Georgia quarterback Aaron Murray owns SEC career records for passing yards (12,287) and total offense (12,591) and needs two passing touchdowns to set a new mark at 115. (Reuters)
ATHENS — Aaron Murray will start his 50th consecutive game as Georgia’s quarterback Saturday. Only David Greene, who got 52 consecutive starts with the Bulldogs from 2001-04, has more in school history.
That in itself is an impressive statistic. But it’s even more amazing when placed in the context of what has been going on in the SEC this season. Quarterbacks have been dropping like flies, especially in the Eastern Division.
Florida (Jeff Driskel), Kentucky (Jalen Whitlow), Missouri (James Franklin), South Carolina (Connor Shaw) and Vanderbilt (Austyn Carta-Samuels) have lost their starting signal-caller for at least a game because of injuries.
Not only has Murray managed to stay off the injury report this season, he has done it his entire career.
“It’s luck,” said Murray, who owns SEC career records for passing yards (12,287) and total offense (12,591) and needs two passing touchdowns to establish a new career mark, with 115. “That and some good protection from the offensive linemen. But I’m definitely thankful. There’s always bumps and bruises along the way, and I’ve had my share of minor injuries here and there. But luckily nothing serious has occurred, and hopefully it will stay that way.”
Murray has left games twice, and both came against Auburn (in 2010 and last season). But both were for short periods before he returned.
The hardest hit Murray said he has absorbed was the one from Alabama’s Quinton Dial in the SEC Championship game last year. As it turns out, that one was illegal — though it went uncalled — and helped spur the controversial targeting rule that we’re witnessing this season.
Georgia coach Mark Richt was knocking on wood when he was asked about Murray’s durability. He said at least some of it has to be attributed to the senior’s training-and-conditioning regimen.
“A quarterback like Murray is in the weight room for protection as much as he is to run the football and all that kind of thing,” Richt said. “He works on flexibility and strength and all that type of thing to be as quick and athletic as possible, but also because he’s going to get hit from time to time. …
“So we’re thankful Aaron’s been able to stay healthy throughout his career, and we want to keep it that way, if at all possible.”
Mason Watch: Of course, Murray’s durability hasn’t been good for everybody. His backup Hutson Mason has arrived at this point in his junior season having appeared in only nine games. Mason’s only action this season came at the end of the Bulldogs’ 45-21 win over North Texas on Sept. 21, and he did not attempt a pass in that game.
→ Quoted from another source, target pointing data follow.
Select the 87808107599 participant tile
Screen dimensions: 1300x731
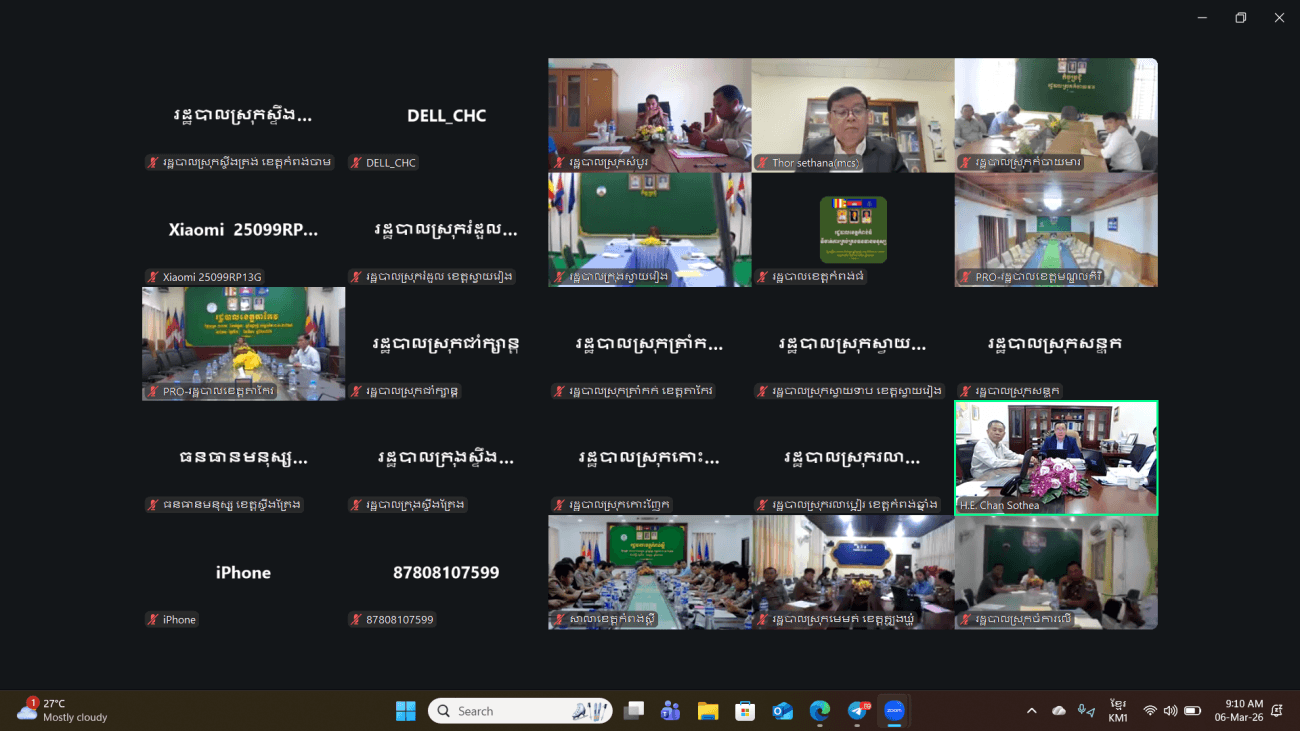point(446,573)
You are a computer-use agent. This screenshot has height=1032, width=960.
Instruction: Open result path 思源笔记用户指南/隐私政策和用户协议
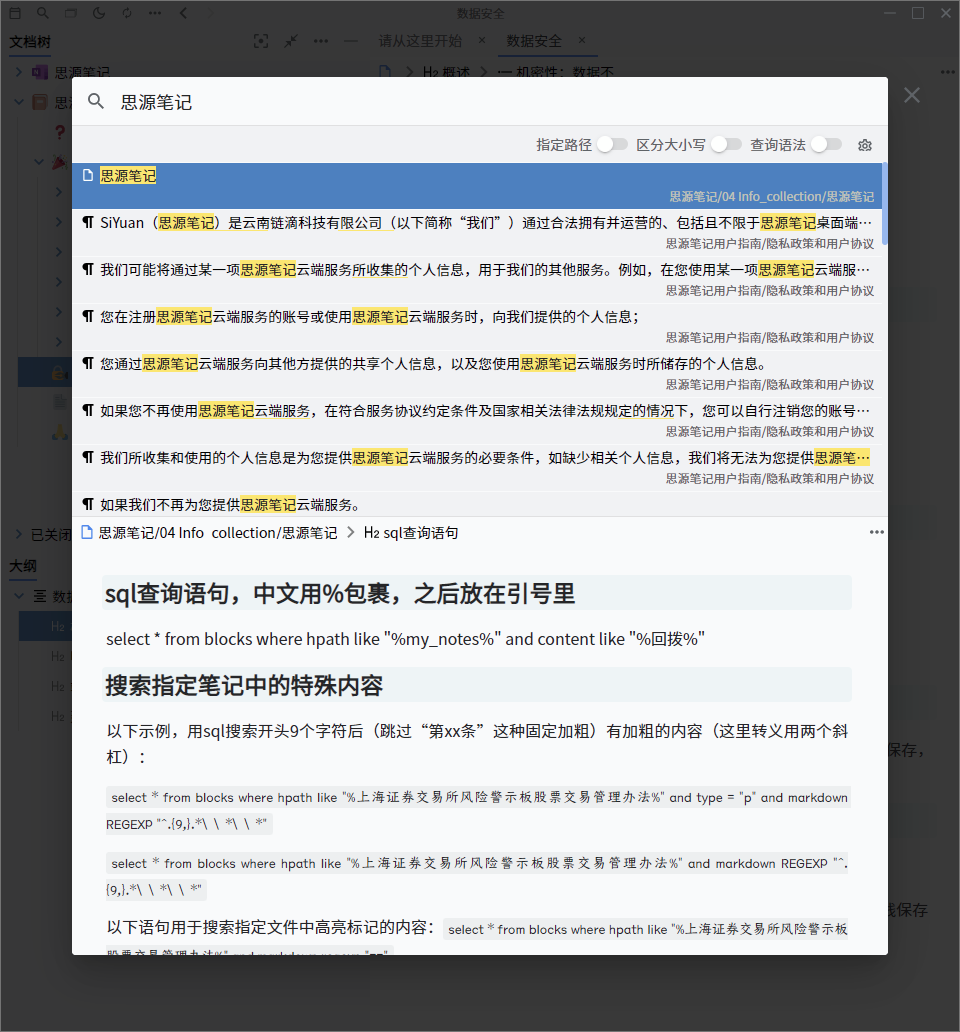pos(772,243)
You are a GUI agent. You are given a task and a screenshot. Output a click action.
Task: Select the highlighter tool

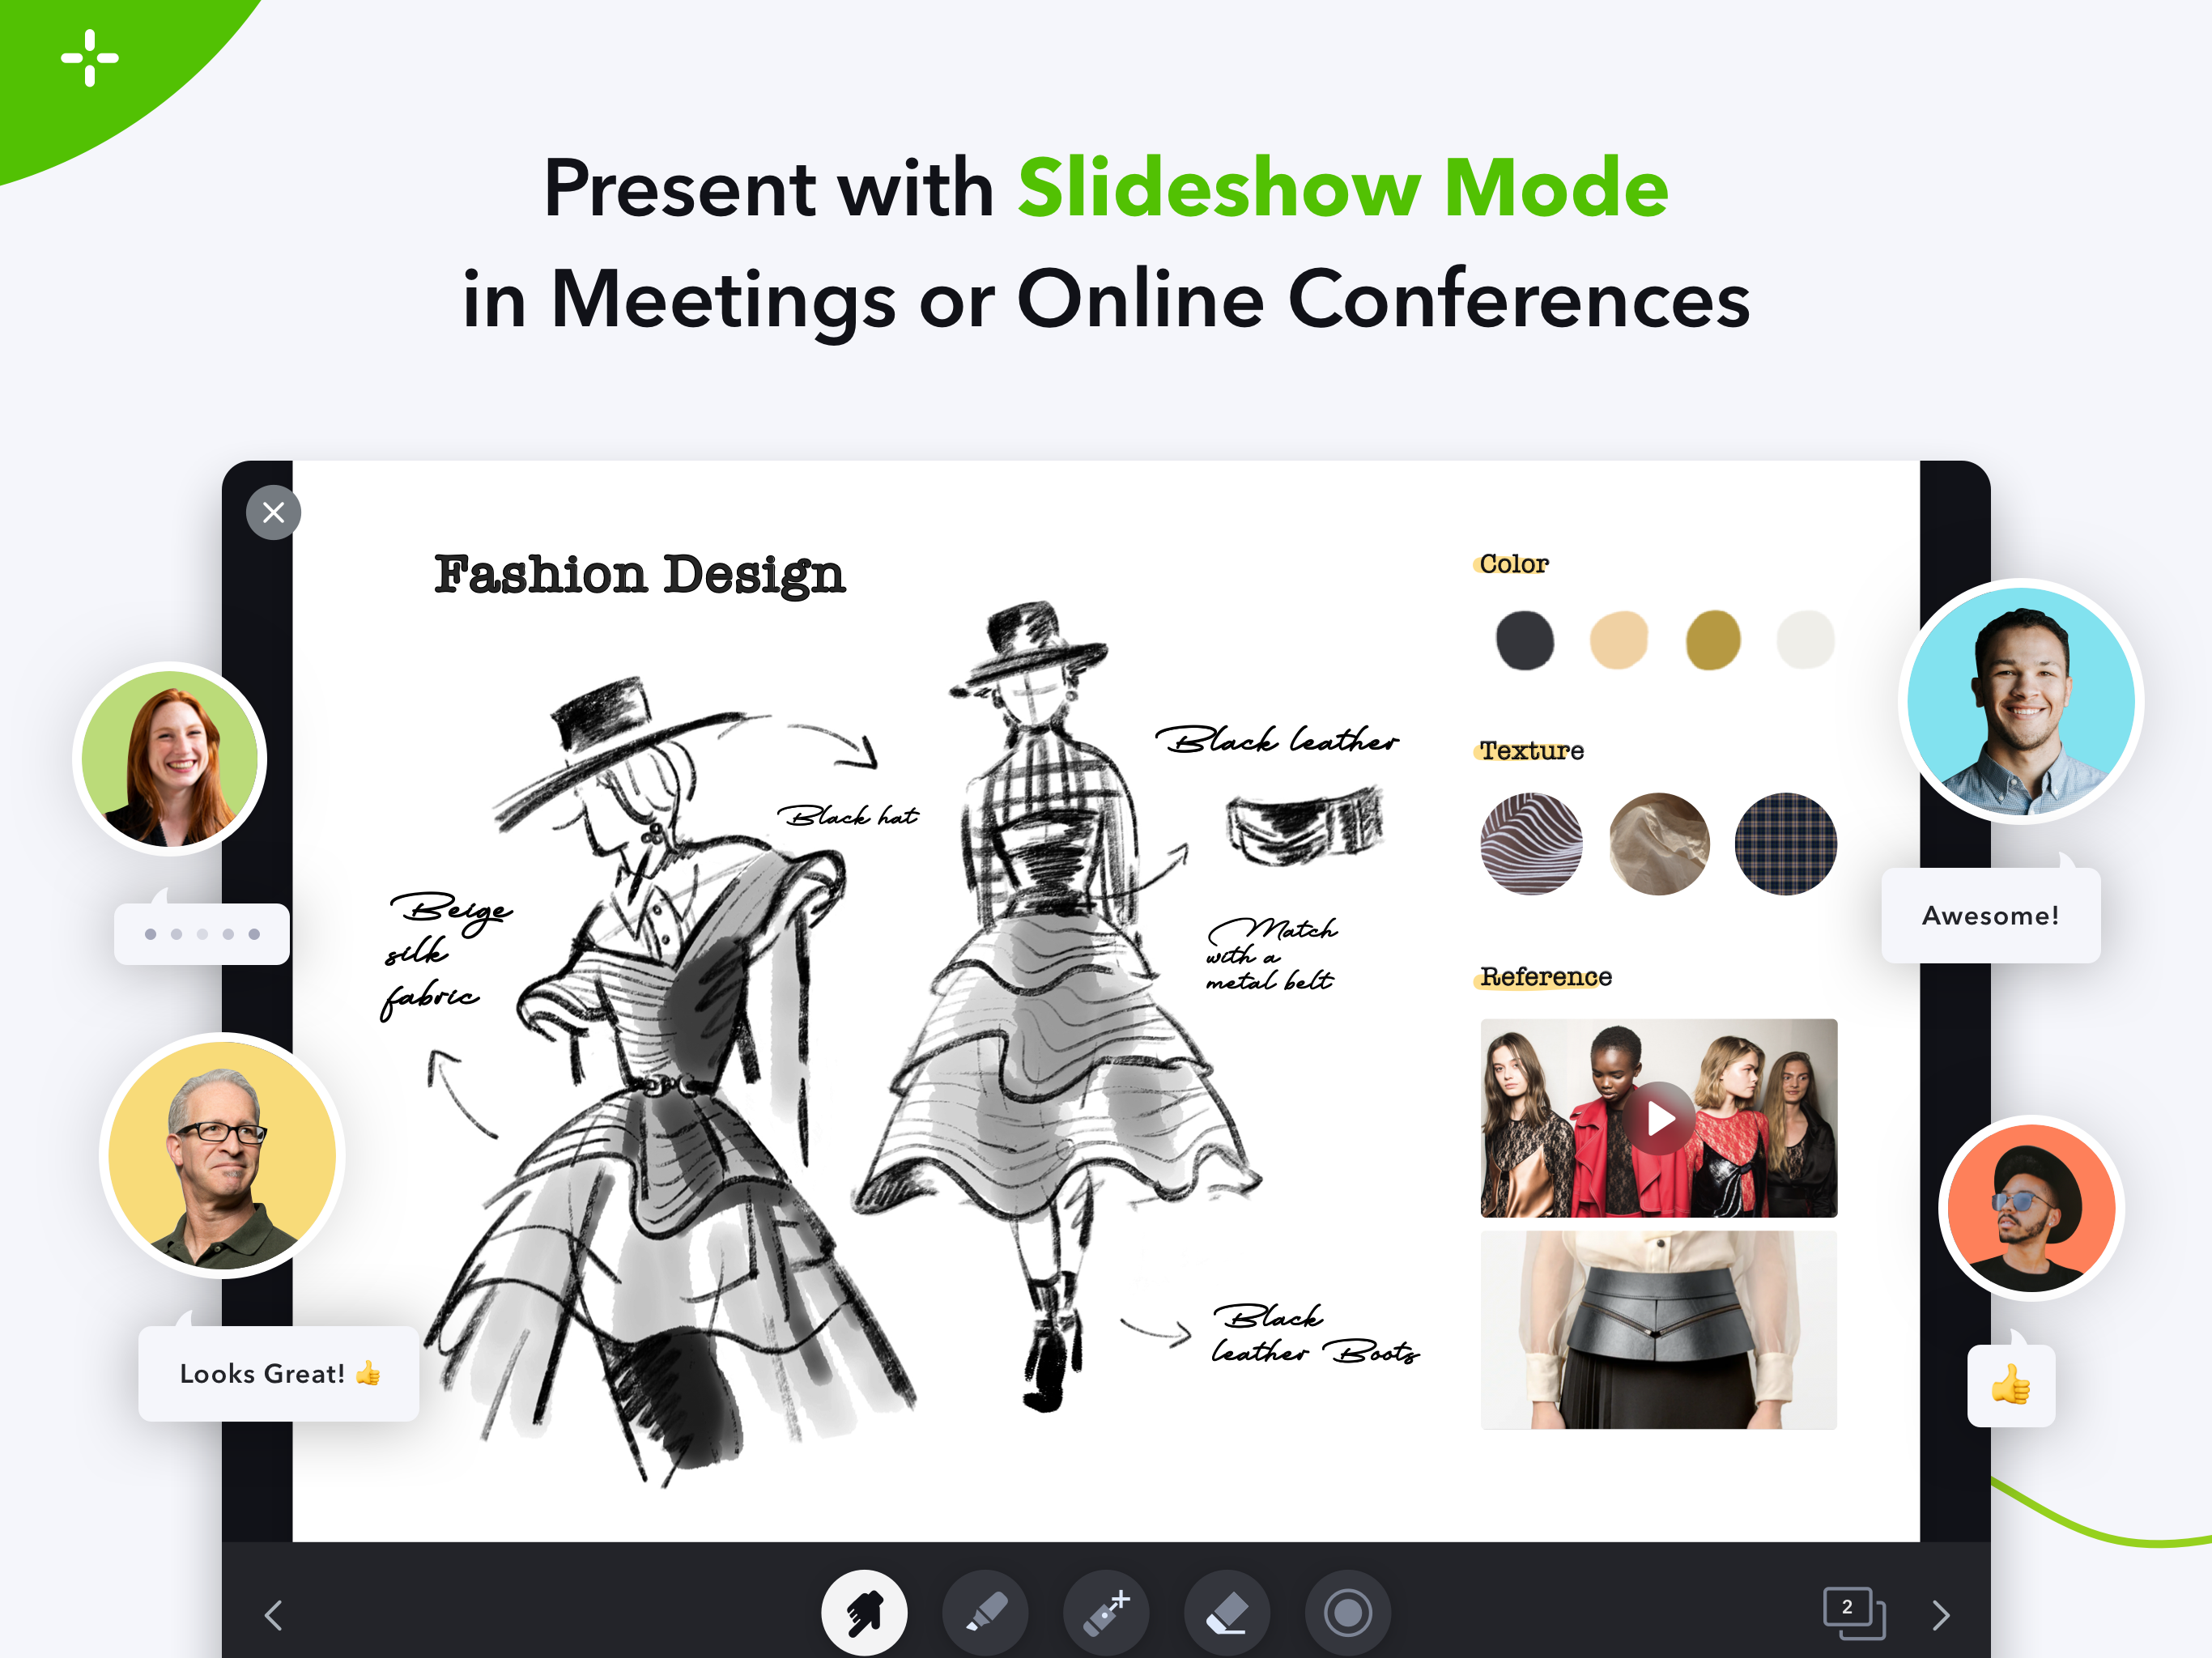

The Bulldogs hope the 6-foot-3, 210-pound Mason gets in the game Saturday against Appalachian State, a 2-7 FCS team. But there is no special plan to do so.
“My goal is for us to get him in there every week,” Murray said. “He prepares just like I do, just as hard, knows the game plan just as well. Hopefully we can dominate the game so we can let him and some of the other young guys play.”
GURLEY WATCH: Someone who appears certain to play Saturday is sophomore tailback Todd Gurley. That is somewhat of a surprise, considering he’s coming off a four-week recovery from an ankle injury and was unable to play the entire game against Florida.
But Gurley, who gained 187 yards of offense and scored two touchdowns while playing three quarters against the Gators on Saturday, practiced without limitations Monday and Tuesday. The Bulldogs appear to be getting Gurley ready to play Saturday.
“He just had the usual soreness in the game, and he’s probably not in the best shape,” offensive coordinator Mike Bobo said.
“He’s got to go out there and work and get into playing shape. We’re expecting him to play and he’s expecting to play, and we’ll take it from there. … We’ve got to get him ready to play and win this ballgame.”
Of course, the Bulldogs face Auburn in a critical SEC contest Nov. 16. Bobo said he and the Bulldogs will monitor Gurley’s condition closely and be careful not to overwork him against the Mountaineers.